Em virtude daquela condenação, ilegal e ilícita, sofreu os danos patrimoniais e morais que discrimina e cujo ressarcimento pretende.
O réu contestou.
Por excepção, alegou a incompetência do tribunal em razão da matéria, sustentando que a jurisdição competente é a administrativa, e ainda a caducidade do direito accionado, por ter decorrido mais de um ano sobre o trânsito em julgado do acórdão da Relação de Lisboa que decidiu definitivamente a situação do autor.
Por impugnação, contrariou a versão dos factos invocados na petição inicial e concluiu pela improcedência da acção por entender que não foi cometido nenhum facto ilícito no exercício da função jurisdicional; isto porque a condenação do autor - que não desembolsou qualquer quantia - baseou-se na interpretação de normas de direito e na valoração dos factos e da prova.
O autor replicou, mantendo na íntegra a posição defendida na petição inicial.
Foi proferido despacho saneador que julgou improcedente a excepção da incompetência material, mas procedente a excepção da caducidade e, em consequência, absolveu o réu do pedido.

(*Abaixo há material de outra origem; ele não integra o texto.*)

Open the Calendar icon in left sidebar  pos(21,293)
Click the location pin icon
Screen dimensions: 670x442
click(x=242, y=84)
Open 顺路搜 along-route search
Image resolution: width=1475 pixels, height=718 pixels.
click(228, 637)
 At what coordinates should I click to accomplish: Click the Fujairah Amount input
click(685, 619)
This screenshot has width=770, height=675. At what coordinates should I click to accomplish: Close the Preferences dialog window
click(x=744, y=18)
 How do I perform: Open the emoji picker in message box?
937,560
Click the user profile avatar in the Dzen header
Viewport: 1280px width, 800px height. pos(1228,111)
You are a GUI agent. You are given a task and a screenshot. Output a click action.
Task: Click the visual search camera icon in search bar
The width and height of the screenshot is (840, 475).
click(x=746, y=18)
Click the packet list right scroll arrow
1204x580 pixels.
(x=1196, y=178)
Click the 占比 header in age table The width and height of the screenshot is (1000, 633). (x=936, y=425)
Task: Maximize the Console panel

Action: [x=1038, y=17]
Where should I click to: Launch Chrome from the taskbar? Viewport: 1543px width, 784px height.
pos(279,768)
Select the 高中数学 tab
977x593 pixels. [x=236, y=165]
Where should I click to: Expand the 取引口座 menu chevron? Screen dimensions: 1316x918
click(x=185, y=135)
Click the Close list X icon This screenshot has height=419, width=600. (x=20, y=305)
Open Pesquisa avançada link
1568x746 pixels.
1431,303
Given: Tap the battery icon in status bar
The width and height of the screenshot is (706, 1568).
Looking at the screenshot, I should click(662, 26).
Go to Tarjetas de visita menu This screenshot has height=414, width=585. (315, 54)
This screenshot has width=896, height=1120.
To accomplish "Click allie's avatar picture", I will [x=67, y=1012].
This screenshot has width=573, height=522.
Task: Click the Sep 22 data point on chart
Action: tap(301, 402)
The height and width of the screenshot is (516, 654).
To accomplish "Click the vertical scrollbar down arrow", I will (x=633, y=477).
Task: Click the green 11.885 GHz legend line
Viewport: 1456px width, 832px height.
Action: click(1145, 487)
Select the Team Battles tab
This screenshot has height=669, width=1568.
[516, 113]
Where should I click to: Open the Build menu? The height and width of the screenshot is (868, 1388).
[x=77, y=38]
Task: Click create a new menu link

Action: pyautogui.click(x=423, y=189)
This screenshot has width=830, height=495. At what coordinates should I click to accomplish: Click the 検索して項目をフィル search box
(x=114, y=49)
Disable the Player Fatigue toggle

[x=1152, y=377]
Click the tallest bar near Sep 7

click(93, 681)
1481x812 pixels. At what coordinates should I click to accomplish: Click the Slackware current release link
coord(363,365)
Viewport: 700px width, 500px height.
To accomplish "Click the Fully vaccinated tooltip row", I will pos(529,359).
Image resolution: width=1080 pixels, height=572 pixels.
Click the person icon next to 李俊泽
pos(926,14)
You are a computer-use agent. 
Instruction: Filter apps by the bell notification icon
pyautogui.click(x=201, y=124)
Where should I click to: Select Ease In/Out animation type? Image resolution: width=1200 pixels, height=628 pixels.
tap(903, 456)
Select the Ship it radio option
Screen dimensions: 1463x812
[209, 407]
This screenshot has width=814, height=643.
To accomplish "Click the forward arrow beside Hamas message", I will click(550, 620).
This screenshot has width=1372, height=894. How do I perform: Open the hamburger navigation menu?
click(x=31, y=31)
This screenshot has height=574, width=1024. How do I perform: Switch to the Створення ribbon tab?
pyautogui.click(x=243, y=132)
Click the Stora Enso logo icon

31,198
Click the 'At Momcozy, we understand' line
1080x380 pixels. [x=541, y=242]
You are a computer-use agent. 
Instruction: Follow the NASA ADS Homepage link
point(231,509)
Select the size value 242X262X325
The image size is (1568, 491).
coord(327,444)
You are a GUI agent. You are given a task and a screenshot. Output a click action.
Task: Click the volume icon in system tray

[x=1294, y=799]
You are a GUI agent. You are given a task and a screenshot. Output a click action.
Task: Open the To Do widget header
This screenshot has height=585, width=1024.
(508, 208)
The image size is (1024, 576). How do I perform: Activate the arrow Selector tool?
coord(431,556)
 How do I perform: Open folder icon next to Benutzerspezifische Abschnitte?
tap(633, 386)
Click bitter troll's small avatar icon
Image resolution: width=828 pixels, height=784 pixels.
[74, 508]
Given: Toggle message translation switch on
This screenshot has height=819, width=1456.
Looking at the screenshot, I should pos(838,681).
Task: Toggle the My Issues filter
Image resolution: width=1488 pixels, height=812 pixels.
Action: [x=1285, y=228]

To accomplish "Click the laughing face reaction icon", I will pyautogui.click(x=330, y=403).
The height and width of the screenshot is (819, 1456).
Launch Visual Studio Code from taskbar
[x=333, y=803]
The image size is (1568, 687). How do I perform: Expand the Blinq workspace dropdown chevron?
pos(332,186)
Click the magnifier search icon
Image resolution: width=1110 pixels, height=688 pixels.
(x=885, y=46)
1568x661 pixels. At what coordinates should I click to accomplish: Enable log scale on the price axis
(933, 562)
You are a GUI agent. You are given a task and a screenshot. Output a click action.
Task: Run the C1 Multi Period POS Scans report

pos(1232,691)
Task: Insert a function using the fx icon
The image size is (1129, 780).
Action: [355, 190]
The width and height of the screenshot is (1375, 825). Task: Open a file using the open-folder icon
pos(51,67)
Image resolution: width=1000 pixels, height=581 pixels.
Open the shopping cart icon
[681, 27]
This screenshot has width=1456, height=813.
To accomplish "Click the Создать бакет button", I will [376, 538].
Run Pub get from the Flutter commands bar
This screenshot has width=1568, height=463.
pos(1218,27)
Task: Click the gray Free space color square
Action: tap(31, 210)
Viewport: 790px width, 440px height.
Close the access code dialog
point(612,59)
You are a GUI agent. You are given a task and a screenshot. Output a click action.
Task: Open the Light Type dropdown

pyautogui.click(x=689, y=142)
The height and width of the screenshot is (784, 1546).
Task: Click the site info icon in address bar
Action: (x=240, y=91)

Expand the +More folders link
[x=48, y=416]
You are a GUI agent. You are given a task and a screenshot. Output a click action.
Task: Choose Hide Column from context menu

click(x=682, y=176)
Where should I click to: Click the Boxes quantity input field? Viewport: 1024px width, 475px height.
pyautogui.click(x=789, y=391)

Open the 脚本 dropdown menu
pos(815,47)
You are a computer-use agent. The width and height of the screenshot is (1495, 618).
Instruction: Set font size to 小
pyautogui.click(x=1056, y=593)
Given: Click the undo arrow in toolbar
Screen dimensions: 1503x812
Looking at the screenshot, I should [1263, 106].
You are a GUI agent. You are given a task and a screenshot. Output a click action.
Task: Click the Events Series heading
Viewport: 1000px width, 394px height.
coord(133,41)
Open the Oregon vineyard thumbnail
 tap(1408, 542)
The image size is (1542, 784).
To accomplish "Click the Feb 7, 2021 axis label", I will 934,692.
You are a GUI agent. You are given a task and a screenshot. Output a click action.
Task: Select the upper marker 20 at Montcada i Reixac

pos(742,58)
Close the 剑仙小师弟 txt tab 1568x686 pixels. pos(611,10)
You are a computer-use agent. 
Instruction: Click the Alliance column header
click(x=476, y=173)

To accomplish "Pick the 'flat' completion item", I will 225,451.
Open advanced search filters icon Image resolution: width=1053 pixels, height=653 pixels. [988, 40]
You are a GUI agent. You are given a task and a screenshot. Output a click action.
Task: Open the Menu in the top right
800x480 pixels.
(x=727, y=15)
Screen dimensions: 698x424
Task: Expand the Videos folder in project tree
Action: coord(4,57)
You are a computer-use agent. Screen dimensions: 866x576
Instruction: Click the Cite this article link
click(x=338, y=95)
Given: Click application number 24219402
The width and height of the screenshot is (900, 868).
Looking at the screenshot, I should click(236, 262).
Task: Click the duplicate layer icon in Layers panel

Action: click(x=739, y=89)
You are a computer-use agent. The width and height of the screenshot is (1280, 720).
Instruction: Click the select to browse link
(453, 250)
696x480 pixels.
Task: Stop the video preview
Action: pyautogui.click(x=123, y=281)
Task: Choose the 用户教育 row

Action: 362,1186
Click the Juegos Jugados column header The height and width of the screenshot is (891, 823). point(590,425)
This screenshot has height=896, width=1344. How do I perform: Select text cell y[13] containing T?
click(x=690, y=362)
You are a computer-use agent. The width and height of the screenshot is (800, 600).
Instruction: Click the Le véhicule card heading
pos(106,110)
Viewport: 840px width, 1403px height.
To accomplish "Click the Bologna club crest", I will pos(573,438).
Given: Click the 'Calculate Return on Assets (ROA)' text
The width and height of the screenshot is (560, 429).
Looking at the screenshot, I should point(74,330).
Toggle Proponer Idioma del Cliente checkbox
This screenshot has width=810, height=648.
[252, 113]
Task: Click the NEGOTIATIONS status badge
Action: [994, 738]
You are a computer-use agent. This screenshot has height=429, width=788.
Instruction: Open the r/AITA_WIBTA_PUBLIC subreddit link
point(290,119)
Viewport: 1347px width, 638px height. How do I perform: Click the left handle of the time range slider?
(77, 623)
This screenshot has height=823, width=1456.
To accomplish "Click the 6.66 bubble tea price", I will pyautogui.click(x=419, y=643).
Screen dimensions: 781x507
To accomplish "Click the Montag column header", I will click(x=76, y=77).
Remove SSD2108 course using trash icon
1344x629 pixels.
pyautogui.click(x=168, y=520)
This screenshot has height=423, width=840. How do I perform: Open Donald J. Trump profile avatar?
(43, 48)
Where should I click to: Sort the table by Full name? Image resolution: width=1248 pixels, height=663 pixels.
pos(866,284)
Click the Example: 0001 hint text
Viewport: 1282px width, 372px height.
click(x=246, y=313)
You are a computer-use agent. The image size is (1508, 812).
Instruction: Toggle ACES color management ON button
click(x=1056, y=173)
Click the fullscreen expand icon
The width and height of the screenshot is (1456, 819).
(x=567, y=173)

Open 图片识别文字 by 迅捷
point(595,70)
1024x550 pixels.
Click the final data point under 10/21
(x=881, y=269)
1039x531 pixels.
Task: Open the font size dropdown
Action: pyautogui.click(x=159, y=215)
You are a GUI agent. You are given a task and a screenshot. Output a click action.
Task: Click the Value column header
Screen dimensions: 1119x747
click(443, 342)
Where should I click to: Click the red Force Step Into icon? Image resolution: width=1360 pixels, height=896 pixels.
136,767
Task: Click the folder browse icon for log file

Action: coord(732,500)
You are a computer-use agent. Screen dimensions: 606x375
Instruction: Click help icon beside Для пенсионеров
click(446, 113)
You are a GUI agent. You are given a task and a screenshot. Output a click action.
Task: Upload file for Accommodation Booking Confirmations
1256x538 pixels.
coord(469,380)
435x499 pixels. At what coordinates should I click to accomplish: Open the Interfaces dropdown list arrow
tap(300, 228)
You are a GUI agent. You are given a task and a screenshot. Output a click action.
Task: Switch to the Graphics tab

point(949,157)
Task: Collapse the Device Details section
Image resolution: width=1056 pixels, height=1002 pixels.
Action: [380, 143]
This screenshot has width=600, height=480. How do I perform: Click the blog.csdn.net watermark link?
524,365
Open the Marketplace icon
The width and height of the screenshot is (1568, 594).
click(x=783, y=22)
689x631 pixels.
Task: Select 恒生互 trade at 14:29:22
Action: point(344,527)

O autor recorreu e a Relação deu-lhe razão, tendo o Supremo Tribunal, por acórdão de 27/3/08, confirmado a decisão da 2ª instância que julgou improcedente a referida excepção. De novo na 1ª instância, fixou-se a matéria de facto assente e controvertida e conheceu-se dos pedidos formulados sob as alíneas a) e b) da petição, julgando-os improcedentes. Realizado o julgamento e estabelecidos os factos foi proferida sentença que, julgando a acção parcialmente provada, condenou o réu a pagar ao autor a quantia de 10.000 € a título de indemnização pelos danos não patrimoniais sofridos, acrescida de juros à taxa legal desde a citação até ao efectivo reembolso.
Ambas as partes apelaram.
Por acórdão de 14/6/11 (fls 558 e sgs) a Relação, depois de introduzir algumas modificações na matéria de facto, julgou totalmente improcedente a apelação do réu e parcialmente procedente a do autor, fixando a indemnização a pagar-lhe pelo Estado Português no montante de 25.000 €.
Deste acórdão pediram revista o réu e, subordinadamente, o autor.
O recurso do autor foi julgado deserto por falta de alegações (fls 597).
O réu, por seu turno, formulou as seguintes conclusões: 1) - Estes autos têm a sua origem no processo comum colectivo n° .../96.8 JAPRT da 3ª Secção da 8ª Vara Criminal de Lisboa, em que o aqui autor foi condenado a pagar uma quantia monetária ao Estado ao abrigo do disposto no artº 111° n°s 2 e 4 do Código de Processo Penal, como “terceiro de má fé”; 2) - Tal decisão não pode considerar-se ferida de erro grosseiro, apesar de ter sido posteriormente revogada por uma outra decisão proferida, em sede de recurso, por um Tribunal Superior; 3) - A questionada decisão do colectivo que, à data, constituía a 3ª Secção da 8ª Vara Criminal de Lisboa, longe de poder atribuir-se a um lapso indesculpável, palmar, evidente, consagrando soluções absurdas, graves e claramente arbitrárias que demonstrem, sem margem para dúvidas, a negligência culposa do julgador, inscreve-se, pelo contrário no exercício da actividade de apreciação das provas e da interpretação e aplicação das normas que constituem o núcleo essencial da função de julgar, protegido e tutelado por normas legais constitucionais e infra-constitucionais, sendo, por isso, insusceptível de gerar responsabilidade civil, sob pena de ofensa aos princípios fundamentais da independência dos Tribunais e dos Juízes.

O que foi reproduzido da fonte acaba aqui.